■ EXERCISE AIM ■
List every row that contains the string "this", copying each such row in full. Matching is case-sensitive.

begin

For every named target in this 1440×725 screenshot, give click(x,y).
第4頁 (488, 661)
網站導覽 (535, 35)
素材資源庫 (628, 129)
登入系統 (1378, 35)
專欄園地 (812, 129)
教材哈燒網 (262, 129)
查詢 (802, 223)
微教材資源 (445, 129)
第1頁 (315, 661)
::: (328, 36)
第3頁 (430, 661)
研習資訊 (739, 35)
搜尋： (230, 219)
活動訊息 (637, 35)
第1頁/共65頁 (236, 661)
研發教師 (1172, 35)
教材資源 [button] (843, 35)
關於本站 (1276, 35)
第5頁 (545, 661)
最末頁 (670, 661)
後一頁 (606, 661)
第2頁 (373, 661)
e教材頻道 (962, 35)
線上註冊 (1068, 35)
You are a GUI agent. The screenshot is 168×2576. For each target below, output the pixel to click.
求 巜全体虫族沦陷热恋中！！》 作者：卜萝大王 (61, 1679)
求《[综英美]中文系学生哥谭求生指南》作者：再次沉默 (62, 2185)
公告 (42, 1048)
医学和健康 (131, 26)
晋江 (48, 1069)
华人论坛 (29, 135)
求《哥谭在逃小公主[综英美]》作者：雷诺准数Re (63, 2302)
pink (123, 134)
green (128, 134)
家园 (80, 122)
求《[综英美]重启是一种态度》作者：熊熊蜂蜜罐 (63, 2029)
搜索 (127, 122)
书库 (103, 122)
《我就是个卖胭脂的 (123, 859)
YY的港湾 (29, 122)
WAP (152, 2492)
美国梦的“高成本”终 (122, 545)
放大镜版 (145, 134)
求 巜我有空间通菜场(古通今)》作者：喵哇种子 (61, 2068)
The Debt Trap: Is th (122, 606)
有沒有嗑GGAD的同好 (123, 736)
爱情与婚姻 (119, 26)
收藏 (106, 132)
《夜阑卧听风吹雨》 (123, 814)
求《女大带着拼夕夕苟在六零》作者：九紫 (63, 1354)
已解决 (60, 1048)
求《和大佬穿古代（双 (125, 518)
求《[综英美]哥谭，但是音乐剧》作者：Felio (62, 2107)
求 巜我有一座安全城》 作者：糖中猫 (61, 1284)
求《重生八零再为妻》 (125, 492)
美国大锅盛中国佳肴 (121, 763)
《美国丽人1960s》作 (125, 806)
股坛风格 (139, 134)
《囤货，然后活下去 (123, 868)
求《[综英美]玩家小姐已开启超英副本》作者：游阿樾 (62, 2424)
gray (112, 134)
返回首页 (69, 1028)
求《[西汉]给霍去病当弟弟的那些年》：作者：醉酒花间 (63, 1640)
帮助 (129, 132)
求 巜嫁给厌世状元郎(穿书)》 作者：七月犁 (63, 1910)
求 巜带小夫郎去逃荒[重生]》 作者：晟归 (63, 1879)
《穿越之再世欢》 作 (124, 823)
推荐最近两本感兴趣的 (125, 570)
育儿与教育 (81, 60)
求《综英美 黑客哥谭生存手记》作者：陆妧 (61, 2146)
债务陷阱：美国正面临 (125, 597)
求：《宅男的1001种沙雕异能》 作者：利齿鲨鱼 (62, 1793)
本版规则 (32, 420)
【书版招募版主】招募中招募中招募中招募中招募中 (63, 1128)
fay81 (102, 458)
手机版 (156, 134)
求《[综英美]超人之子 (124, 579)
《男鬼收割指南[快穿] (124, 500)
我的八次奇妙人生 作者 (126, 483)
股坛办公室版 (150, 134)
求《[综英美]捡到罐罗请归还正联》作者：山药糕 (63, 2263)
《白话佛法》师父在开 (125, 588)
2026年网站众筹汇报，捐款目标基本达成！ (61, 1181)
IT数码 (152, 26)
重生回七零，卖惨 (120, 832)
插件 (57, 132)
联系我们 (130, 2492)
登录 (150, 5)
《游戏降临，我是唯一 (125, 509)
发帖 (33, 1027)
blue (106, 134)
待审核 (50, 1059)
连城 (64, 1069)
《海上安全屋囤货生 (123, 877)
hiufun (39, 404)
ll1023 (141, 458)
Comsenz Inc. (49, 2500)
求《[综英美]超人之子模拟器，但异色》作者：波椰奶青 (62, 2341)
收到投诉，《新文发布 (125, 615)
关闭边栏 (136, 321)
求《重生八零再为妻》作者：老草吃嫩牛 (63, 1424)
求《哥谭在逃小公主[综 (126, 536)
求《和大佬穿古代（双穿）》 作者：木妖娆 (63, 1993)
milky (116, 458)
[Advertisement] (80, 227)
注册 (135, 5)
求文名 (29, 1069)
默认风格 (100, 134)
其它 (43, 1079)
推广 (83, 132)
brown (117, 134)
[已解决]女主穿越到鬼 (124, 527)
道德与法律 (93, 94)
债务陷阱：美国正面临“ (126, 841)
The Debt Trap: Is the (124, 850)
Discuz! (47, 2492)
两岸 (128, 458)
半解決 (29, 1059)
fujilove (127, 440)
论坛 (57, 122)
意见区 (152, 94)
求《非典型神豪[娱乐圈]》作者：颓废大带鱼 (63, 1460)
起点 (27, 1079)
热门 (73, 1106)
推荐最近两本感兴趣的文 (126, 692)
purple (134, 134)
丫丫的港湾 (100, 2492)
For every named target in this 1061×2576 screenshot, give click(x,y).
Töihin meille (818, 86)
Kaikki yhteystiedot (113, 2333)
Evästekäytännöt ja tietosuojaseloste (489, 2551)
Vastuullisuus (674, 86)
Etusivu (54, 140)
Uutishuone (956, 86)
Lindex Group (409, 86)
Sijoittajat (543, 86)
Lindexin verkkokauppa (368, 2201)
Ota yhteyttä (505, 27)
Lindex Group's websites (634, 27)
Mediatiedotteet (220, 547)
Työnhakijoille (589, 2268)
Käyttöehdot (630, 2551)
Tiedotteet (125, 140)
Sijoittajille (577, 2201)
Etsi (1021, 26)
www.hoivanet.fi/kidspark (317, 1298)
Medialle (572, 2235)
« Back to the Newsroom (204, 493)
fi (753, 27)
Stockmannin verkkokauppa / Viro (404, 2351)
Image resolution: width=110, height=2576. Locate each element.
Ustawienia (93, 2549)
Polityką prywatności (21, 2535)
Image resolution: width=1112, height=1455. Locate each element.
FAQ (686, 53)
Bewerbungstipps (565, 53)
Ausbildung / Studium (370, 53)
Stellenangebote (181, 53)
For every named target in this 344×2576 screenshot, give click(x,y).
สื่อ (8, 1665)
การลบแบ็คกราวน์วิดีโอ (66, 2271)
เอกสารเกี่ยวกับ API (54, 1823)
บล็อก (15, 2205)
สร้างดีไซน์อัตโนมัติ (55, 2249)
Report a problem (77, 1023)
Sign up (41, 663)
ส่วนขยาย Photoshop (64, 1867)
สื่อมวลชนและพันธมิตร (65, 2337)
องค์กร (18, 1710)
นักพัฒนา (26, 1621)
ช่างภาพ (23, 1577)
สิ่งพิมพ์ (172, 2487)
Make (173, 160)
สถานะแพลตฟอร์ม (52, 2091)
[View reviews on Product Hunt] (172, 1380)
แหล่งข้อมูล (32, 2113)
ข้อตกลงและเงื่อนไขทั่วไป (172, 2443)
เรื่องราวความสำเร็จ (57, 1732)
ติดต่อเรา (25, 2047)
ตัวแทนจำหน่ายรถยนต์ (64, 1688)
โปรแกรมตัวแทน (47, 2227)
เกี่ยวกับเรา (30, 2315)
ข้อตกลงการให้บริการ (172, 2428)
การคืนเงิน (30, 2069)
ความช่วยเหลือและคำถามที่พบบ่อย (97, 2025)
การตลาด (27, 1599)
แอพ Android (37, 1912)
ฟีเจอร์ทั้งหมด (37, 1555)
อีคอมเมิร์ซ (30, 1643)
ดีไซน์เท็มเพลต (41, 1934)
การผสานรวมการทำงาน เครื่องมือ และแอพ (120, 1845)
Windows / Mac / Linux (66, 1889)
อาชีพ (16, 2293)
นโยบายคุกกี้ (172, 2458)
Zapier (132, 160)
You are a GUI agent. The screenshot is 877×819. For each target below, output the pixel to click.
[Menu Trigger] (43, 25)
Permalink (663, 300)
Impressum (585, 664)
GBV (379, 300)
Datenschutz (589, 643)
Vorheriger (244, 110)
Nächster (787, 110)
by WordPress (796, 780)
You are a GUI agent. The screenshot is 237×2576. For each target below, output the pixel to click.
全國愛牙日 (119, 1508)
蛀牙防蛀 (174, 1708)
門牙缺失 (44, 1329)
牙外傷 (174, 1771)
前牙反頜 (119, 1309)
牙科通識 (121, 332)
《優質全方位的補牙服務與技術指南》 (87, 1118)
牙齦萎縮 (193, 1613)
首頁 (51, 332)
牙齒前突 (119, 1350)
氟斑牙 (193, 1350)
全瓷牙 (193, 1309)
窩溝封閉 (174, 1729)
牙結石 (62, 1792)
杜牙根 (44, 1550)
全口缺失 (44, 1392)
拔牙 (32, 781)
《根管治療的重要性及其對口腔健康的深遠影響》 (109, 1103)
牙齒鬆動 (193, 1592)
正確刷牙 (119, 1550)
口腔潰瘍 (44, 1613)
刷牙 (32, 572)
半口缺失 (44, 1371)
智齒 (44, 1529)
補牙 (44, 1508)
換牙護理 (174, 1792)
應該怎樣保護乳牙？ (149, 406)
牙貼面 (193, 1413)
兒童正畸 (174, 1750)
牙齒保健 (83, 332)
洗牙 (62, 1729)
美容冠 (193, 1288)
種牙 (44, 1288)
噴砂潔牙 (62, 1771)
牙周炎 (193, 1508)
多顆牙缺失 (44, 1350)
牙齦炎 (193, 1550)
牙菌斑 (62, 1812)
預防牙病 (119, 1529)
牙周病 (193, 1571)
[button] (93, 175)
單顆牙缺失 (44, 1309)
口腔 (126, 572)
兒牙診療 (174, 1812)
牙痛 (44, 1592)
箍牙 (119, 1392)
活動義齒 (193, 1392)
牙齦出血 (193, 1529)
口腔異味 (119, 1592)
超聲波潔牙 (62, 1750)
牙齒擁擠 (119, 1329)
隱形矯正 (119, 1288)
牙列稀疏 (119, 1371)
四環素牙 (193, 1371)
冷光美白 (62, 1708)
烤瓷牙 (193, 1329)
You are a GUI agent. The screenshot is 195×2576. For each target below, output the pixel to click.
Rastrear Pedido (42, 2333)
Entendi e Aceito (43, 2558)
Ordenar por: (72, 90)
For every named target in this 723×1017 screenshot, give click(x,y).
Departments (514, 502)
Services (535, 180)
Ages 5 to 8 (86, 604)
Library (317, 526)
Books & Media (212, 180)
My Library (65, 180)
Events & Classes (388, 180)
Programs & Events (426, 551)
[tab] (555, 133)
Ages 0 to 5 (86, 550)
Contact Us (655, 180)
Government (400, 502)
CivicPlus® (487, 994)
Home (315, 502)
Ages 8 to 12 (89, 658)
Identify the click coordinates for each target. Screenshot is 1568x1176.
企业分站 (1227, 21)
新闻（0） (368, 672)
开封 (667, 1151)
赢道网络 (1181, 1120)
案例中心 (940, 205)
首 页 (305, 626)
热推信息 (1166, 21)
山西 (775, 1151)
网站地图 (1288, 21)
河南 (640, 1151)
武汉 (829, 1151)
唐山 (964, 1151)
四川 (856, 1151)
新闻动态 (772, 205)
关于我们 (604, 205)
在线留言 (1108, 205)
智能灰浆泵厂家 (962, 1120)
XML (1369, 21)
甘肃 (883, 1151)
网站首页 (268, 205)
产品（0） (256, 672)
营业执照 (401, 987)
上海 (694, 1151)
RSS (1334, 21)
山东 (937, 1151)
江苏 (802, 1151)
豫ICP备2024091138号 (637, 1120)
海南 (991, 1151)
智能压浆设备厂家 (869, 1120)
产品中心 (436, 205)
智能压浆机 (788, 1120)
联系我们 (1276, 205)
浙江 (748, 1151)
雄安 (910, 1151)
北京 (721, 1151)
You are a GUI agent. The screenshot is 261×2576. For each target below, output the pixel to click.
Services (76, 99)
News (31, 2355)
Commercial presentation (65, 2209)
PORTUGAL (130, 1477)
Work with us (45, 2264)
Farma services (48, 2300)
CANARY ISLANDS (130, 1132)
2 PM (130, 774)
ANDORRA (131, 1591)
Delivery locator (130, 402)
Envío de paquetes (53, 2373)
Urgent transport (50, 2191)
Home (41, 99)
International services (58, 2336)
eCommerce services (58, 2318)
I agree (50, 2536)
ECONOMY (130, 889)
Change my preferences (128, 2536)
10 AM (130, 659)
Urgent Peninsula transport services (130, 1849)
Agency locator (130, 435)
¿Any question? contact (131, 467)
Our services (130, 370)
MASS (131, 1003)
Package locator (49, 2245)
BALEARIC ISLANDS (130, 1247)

end

■ REPLY TO THE TASK ■
For every named target in this 1440×725 screenshot, give click(x,y).
For every named target in this 1061×2576 screenshot, give click(x,y).
For every named target in this 344×2576 screenshot, give click(x,y).
For every named target in this 723×1017 screenshot, give click(x,y).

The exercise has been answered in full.